Boone (803-300-1179) tracks weather patterns’ impact on hunting success; most veteran hunters associate cool snaps with improved hunting, and Boone has data supporting that belief. While hunting any time during the rut can be productive, a cool snap does improve deer movement during daylight hours when hunters can be in stands.

Mobility can be a key to getting your stand in the right area as the rut peaks. (Photo by Terry Madewell)

“We hunt every day, but hunters with limited time would do well to focus on cool snaps,” he said. “During the peak rut at Red Bluff, a reduction of 5 to 7 degrees in average air temperature causes everything to go wild in terms of hunters seeing bucks. Typically, when the weather is hot, much of the chasing and breeding occurs at night. But when a cool snap occurs, daytime deer traffic is noticeably and immediately improved.”

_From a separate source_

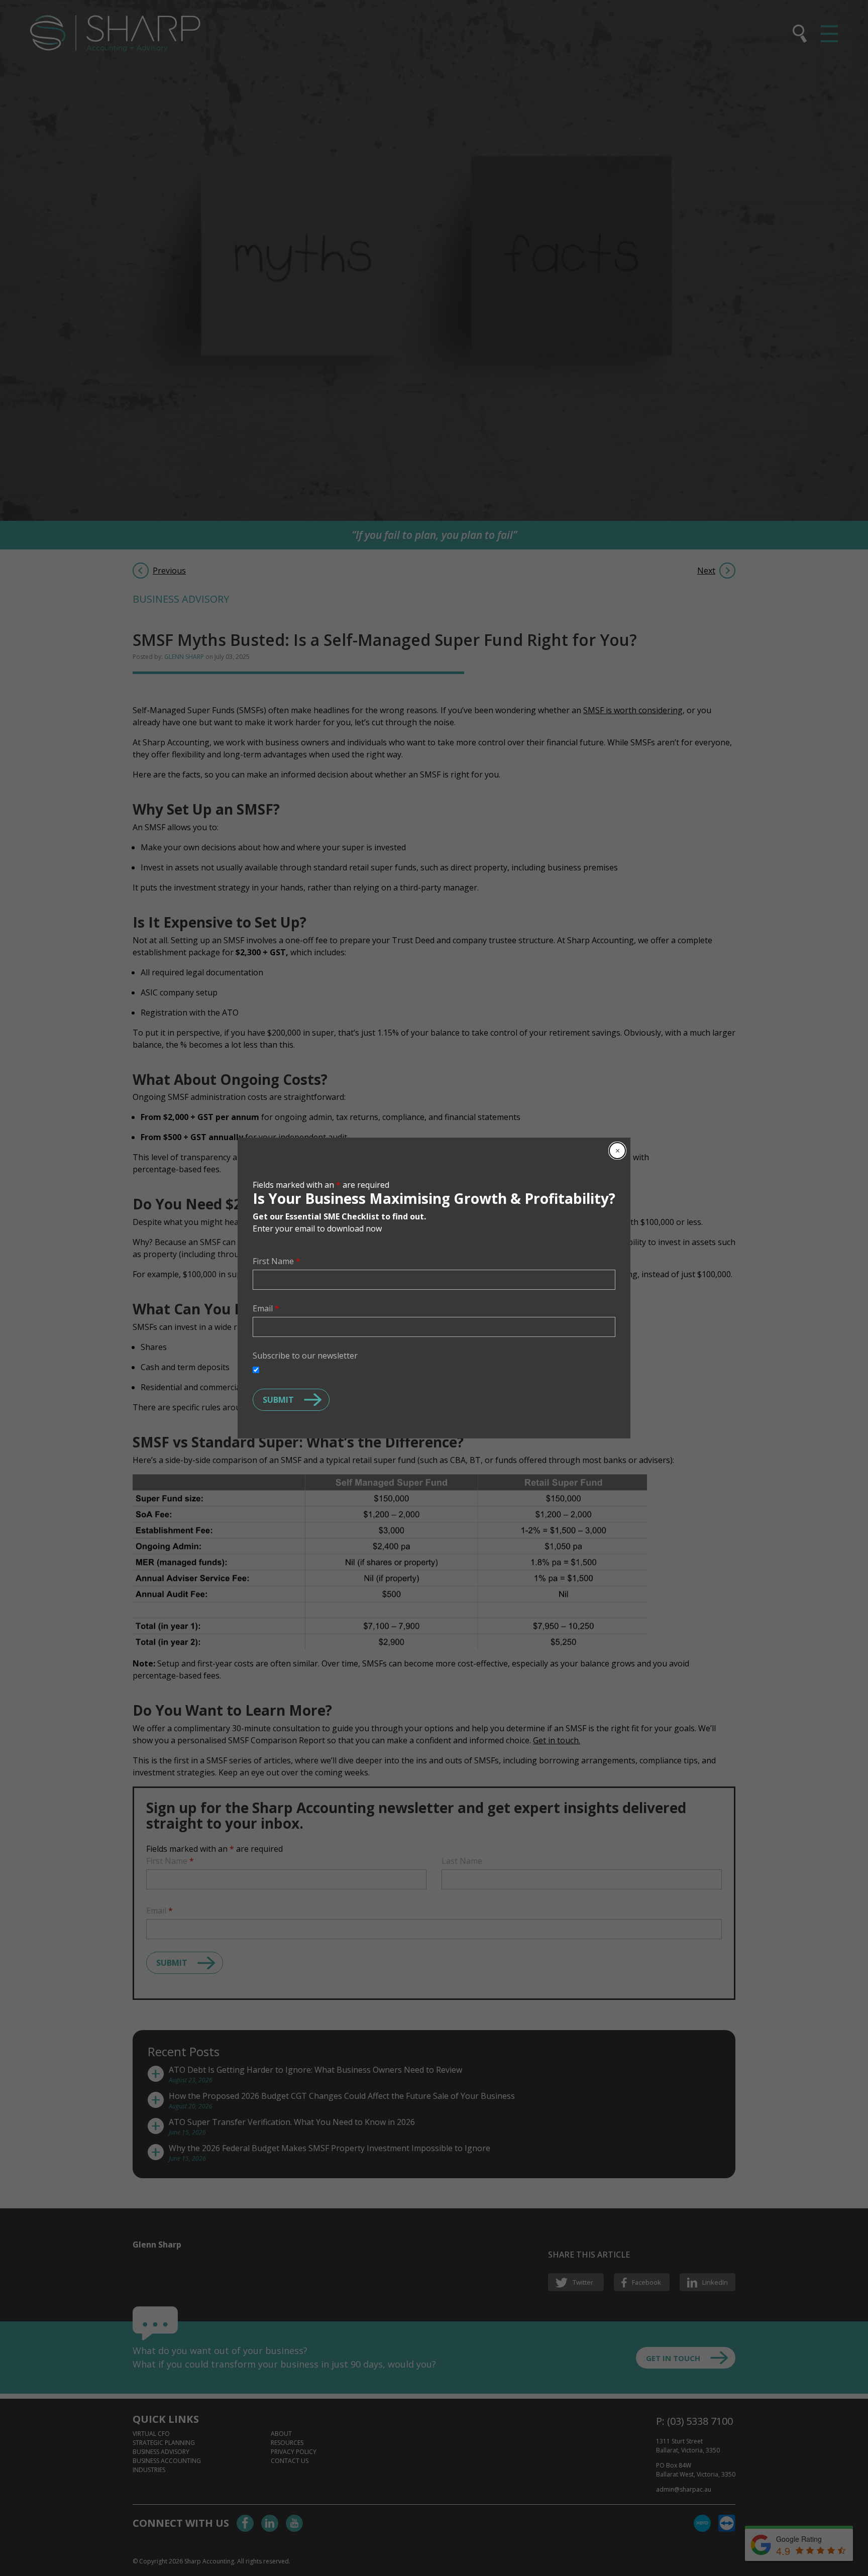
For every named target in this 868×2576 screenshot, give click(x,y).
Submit (278, 1399)
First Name (276, 1261)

“I’ve found a remarkable correlation that as the temperature decreases during the rut, the odds of hunter success increases,” he said. “Furthermore, if we get a big drop in ambient temperature that gets us a frost during that 30 days of peak rut, the deer activity is almost too hot to handle.”

But much more goes into successful hunting during the rut than simply being in a deer stand. Being in the right stand in favorable habitat with the wind played correctly is paramount to success. Boone’s stand selections for hunting the rut are based on habitat and wind direction.

“The rut is generally about where the does are or have recently been, because the bucks are going to follow,” he said. “Stands that work best during the rut have certain characteristics that favor success, and one is to have stands where does are abundant and visibility is high.”

Boone said the time to kill a buck is when he’s seeking a doe, before he’s actively tending a doe in estrus. When bucks are seeking or looking for a doe in estrus, they’re on the move, but in a manner that gives a hunter more time to react with a well-placed shot. 

While bucks are killed while actively tending does just before breeding, the shot is often more difficult, frequently on a moving target in thick, gnarly cover. 

“I’ve spent countless hours in stands, and seeing a buck and doe actually mate is rare,” he said. “That usually occurs in a private, isolated area. Hunting where deer actually breed is a lower-percentage option, because it covers only a small area, often with a restricted field of view. You have to be spot-on in your stand selection and then still get a little lucky.” 

But stands that take advantage of the seeking phase consistently produces best. 

“I want hunters in stands that have open areas to view because it enables hunters to see more deer,” he said. 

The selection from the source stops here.